一億総活躍国民会議

平成27年10月29日
発言する安倍総理1 発言する安倍総理1
発言する安倍総理1
発言する安倍総理2 発言する安倍総理2
発言する安倍総理2

 平成27年10月29日、安倍総理は、総理大臣官邸で第1回一億総活躍国民会議を開催しました。

 会議では、「新・三本の矢」について事務局説明が行われ、続いて有識者側構成員等から発言がありました。

 総理は、本日の会議を踏まえ、次のように述べました。

「皆様、今日は大変お忙しい中、第1回目の一億総活躍国民会議に御出席をいただきまして、誠にありがとうございます。
 我々が政権をスタートさせる前、約20年近くに渡ってデフレが続いてきたわけです。これは第一次安倍政権を含めてです。この中で、もうデフレからは脱却できないんだ、という議論が随分あった。つまり一番の問題点は、何をやっても駄目だね、という諦めの空気が日本全体を覆っていたからではないかと思います。
 そこで我々は、大胆な政策ということも言われたのですが、一部では無鉄砲とも言われたのですが、『三本の矢』の政策によって、今、デフレ脱却までもう一息までたどり着くことができました。

(収集したデータ項目)
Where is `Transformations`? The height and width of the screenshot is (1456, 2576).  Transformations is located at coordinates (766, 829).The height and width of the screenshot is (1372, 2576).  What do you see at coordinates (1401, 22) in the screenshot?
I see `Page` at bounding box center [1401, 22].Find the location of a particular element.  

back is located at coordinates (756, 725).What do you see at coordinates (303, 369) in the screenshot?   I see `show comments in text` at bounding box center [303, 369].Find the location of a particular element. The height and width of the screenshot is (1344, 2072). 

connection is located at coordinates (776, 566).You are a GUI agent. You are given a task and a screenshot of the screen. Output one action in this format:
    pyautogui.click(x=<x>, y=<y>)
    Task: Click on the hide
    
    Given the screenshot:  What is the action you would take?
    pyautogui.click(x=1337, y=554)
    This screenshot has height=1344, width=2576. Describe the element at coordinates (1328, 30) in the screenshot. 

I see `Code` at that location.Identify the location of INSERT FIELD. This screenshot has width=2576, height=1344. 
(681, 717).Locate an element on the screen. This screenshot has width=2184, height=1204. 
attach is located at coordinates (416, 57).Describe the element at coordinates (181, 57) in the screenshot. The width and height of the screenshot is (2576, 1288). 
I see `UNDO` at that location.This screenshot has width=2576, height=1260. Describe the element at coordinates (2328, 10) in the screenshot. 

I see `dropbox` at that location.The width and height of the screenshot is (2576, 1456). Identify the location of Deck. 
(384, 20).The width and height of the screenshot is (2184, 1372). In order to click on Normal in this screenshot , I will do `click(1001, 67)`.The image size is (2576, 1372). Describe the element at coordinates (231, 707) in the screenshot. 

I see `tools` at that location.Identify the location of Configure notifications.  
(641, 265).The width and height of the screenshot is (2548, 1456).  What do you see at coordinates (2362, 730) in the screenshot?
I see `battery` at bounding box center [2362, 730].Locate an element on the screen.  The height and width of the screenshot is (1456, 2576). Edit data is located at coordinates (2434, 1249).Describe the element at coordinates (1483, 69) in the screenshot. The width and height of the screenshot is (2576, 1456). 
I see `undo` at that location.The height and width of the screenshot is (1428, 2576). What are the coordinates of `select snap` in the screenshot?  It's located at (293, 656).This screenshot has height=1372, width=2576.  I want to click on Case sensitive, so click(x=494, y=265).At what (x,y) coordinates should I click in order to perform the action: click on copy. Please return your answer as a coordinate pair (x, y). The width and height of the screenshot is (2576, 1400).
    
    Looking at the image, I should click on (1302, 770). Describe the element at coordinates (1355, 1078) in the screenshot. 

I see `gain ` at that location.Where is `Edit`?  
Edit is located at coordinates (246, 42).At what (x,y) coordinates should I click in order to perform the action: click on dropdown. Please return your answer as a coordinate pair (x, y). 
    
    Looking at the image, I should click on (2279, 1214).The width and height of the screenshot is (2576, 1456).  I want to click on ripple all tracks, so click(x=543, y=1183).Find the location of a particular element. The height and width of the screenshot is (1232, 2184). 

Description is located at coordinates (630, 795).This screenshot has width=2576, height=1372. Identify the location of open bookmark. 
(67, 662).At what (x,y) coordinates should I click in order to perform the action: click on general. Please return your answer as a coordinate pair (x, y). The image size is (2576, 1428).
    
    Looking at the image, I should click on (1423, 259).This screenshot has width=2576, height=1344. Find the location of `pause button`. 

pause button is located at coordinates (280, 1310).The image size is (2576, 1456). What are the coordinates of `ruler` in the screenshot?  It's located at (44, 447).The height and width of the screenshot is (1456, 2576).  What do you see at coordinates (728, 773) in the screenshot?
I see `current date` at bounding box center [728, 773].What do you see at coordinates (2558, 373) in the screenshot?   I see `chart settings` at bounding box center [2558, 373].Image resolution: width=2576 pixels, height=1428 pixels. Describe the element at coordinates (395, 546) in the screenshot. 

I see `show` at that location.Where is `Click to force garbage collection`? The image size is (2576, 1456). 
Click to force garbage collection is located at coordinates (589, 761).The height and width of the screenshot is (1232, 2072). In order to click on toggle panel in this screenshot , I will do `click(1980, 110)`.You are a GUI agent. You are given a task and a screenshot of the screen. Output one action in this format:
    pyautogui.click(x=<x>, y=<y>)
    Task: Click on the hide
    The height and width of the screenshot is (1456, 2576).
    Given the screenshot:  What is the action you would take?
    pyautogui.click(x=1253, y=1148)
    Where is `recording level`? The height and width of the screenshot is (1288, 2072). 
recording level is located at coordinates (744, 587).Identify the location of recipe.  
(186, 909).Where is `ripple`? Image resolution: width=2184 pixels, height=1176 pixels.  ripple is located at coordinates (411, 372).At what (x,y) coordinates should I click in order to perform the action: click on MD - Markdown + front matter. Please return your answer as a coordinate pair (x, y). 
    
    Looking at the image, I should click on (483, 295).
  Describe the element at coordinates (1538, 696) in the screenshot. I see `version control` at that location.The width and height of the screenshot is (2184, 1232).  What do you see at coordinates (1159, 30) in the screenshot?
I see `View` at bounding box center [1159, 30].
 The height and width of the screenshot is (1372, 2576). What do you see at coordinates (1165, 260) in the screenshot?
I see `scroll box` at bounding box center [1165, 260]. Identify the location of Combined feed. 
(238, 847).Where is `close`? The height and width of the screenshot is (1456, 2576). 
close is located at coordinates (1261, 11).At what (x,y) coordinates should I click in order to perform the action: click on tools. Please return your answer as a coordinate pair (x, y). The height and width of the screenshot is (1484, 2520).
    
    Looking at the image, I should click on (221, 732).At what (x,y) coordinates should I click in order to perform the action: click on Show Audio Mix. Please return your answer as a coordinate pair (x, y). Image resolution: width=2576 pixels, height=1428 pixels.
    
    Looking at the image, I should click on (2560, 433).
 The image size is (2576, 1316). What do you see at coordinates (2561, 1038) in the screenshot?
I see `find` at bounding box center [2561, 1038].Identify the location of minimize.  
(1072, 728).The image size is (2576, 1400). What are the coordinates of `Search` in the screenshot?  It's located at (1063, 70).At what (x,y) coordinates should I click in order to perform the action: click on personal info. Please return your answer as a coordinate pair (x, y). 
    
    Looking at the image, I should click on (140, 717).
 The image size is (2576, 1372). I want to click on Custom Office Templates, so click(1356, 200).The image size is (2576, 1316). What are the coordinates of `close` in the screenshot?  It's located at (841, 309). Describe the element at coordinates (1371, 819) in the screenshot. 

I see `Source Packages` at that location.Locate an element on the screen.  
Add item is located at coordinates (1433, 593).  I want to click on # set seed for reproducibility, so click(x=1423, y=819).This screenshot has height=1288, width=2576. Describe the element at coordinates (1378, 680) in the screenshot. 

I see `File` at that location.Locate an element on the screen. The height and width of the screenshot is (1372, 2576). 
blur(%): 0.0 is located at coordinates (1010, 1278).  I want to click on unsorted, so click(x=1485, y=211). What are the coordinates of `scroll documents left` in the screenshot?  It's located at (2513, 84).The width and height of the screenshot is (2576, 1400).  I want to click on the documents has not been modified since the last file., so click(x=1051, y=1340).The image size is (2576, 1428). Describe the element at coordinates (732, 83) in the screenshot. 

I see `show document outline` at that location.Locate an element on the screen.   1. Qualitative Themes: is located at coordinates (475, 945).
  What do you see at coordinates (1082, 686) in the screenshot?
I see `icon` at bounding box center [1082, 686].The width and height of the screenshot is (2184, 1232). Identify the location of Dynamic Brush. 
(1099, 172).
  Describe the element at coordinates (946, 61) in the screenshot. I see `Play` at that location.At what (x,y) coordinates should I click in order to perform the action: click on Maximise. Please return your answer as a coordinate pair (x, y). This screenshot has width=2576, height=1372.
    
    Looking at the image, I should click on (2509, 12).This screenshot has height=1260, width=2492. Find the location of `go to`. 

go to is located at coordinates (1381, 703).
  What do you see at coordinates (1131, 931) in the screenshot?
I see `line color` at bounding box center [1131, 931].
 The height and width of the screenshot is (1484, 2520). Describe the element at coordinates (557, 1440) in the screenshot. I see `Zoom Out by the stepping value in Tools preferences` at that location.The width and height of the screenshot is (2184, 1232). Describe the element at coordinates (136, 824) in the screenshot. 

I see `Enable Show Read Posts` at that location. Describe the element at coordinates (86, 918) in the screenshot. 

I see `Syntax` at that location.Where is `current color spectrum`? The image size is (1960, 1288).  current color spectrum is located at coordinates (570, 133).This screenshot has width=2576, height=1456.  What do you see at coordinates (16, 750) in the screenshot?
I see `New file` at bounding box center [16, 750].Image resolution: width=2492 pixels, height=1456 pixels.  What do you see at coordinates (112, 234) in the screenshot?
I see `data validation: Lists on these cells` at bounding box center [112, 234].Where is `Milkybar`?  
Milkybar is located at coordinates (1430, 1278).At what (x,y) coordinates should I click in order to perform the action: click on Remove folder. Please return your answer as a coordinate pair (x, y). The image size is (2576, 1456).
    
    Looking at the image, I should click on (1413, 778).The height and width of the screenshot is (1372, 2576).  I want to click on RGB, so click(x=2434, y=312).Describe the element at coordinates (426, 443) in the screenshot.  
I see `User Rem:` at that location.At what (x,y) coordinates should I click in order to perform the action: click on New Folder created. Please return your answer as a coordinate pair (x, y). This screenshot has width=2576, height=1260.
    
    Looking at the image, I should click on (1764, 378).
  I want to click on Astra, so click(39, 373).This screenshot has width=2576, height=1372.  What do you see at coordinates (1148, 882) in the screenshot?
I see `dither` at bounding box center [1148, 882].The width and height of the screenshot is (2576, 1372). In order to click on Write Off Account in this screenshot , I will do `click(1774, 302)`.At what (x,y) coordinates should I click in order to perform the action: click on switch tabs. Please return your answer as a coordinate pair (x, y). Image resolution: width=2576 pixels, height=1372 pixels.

[必要な作業 1]: 一億総活躍国民会議の文章から、「総理は、本日の会議を踏まえ、次のように述べました。」から「たからではないかと思います。」までを、両端の語句も含めてそのまま繰り返してください。
[必要な作業 2]: 一億総活躍国民会議の文章を、最後の文の次から書き継いでください。
これらのデータ項目は使わなくてかまいません。

[作業結果 1]:
総理は、本日の会議を踏まえ、次のように述べました。

「皆様、今日は大変お忙しい中、第1回目の一億総活躍国民会議に御出席をいただきまして、誠にありがとうございます。
 我々が政権をスタートさせる前、約20年近くに渡ってデフレが続いてきたわけです。これは第一次安倍政権を含めてです。この中で、もうデフレからは脱却できないんだ、という議論が随分あった。つまり一番の問題点は、何をやっても駄目だね、という諦めの空気が日本全体を覆っていたからではないかと思います。

[作業結果 2]:
 また、正社員の、正規の有効求人倍率についても、統計を取り始めてから最高になっています。もう我々はこれでいいとは全く思っていませんし、まだ道半ばだろうと思っています。この流れを更に加速し、日本経済を上昇気流に乗せてまいります。その上で、これまで様々な取組が行われていたものの、なかなか成果が出なかった少子高齢化という我が国の構造的課題に、今私たちは成長できるという自信を取り戻しつつある今こそ、真正面から取り組むべきだと、我々は判断したのです。
 そのためのメルクマールが、50年後も人口1億人の維持です。現在の出生率がこのまま続けば、50年後には日本の人口は8,000万人余り。さらに、100年後には人口4,000万人となります。現在の人口の三分の一である。国力衰退に直結をしていきます。今こそ、『一億総活躍社会』の実現に向けて、内閣の総力を挙げて取り組むべき時だろうと思います。
 『一億総活躍社会』とは何だという声がありますが、先ほど菊池さんから既に、分かりやすく説明をいただいたところですが、私の地元、山口県の長門市に、歌人金子みすずさんがいますが、彼女の有名な歌に『鈴と、小鳥と、それから私、みんなちがって、みんないい』という歌があるわけですが、正に十人十色でありまして、それぞれの特色があって、それぞれの希望が叶い、それぞれが生きがいを持てる社会を私は創りたい。そう思っています。若者も年寄りも、女性も男性も、障害のある方も、また難病を持っている方も、あらゆる方々、例えば一度大きな失敗をした人もそうですが、みんなが活躍できる社会を創るために、それを阻むあらゆる制約を取り除いていきたい。こう考えています。
 そうした思いから、『一億総活躍社会』の実現という目標を掲げさせていただきました。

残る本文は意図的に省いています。